In fact T cells expressing transgenic HIV-specific TCRs were found in multiple organs in mice receiving genetically modified HSCs, and when compared with control mice, these animals exhibited much lower HIV levels in the spleen, bone marrow, and human thymus implant. Evaluation of peripheral blood CTLs expressing the HIV-specific transgenic TCRs confirmed that the cells possessed an effector phenotype, including loss of CD45RA and CCR7 expression that was indicative of antigen-specific induction of cellular differentiation. Further assessment of HIV-specific CTL expansion indicated that the greater the initial reconstitution of transgenic HIV-specific cells, the more effective the control of viral replication at the six week time point.

“These studies provide a foundation and a model system that would allow the closer examination of human antiviral T-cell responses and the development of therapeutic strategies that target chronic viral infection,” the authors conclude. However, they point out, one apparent drawback with the humanized mouse model is that it demonstrates relatively limited immune responses to HIV. “The incomplete and varied immune reconstitution in the current humanized mouse systems results in differences in immune responses and kinetics of viral pathogenesis compared to natural HIV infection in humans,” they admit.

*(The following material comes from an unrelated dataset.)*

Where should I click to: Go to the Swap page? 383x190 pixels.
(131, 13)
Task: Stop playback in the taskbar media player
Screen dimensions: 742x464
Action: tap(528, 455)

And while HIV replication rates and viral loads persisted in the mice, they also didn’t reach levels observed in natural infection in humans. This lower level of viral replication may be one reason why viral escape mutants to the SL9-specific TCR didn’t occur in the reported studies.

Nevertheless, they state, while natural antiviral T-cell immune responses are limited in current humanized mouse models, our studies suggest that the genetic programming of HSCs to produce T cells specific for HIV can overcome this limitation in this system and produce measurable T-cell responses that have a significant antiviral effect in vivo.

“We found it startling that the use of a single HIV-specific TCR can result in significant HIV suppression while natural suppressive antiviral CTL responses are polyclonal … These results strongly suggest that stem cell-based gene therapy may be a feasible approach in the treatment of chronic viral infections and provide a foundation towards the development of this type of strategy.”